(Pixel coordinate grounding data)
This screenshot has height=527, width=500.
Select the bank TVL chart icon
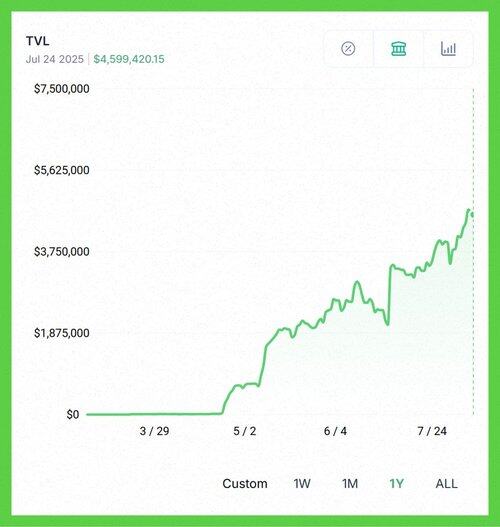coord(399,49)
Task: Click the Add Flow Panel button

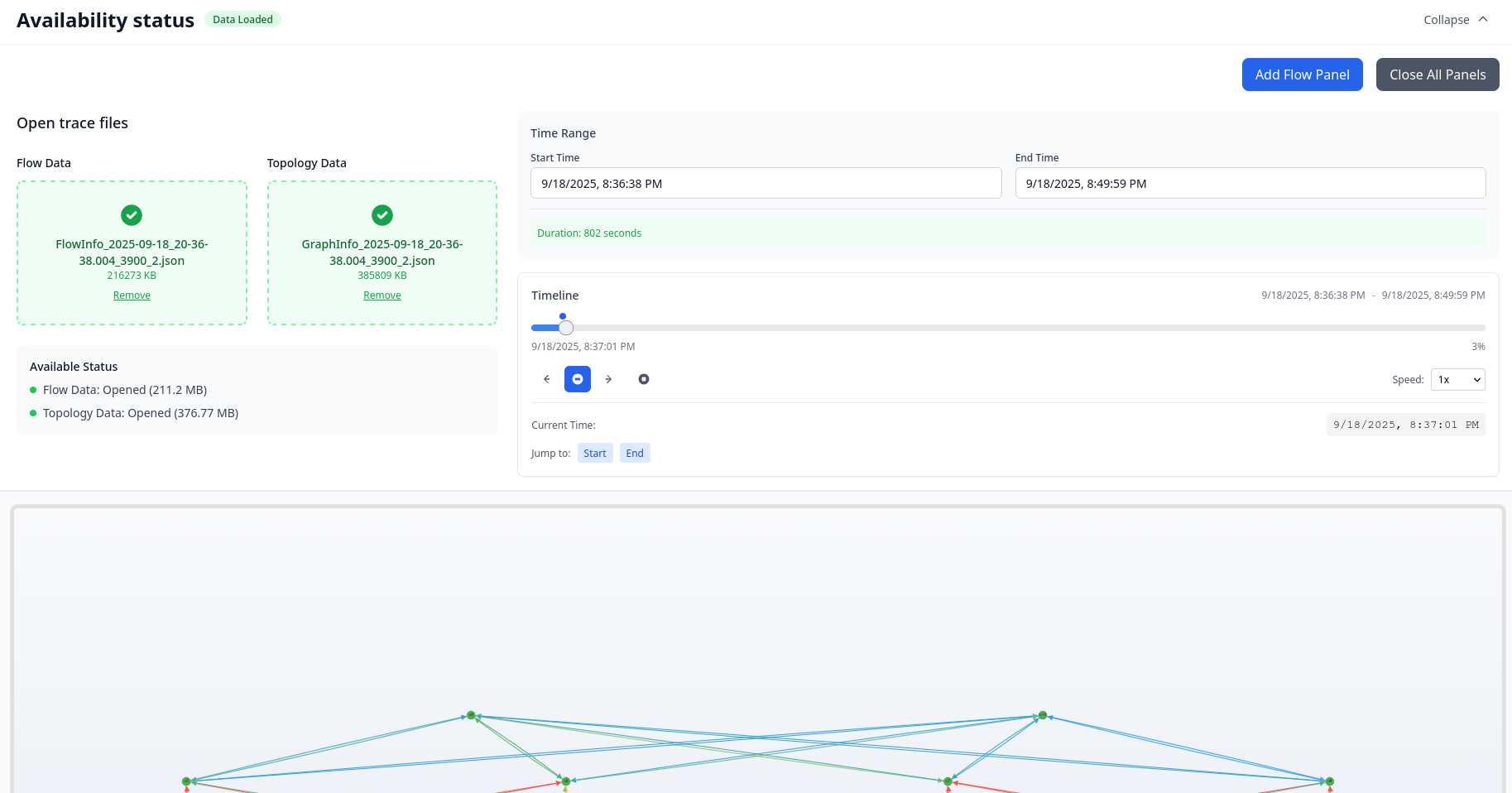Action: [x=1302, y=74]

WORK ITEM:
Send back the data above word for word, with the pictures left out.

ANSWER TO THIS PROBLEM:
This screenshot has height=527, width=500.
Select the bank TVL chart icon
coord(399,49)
Task: Click the Add Flow Panel button

Action: [x=1302, y=74]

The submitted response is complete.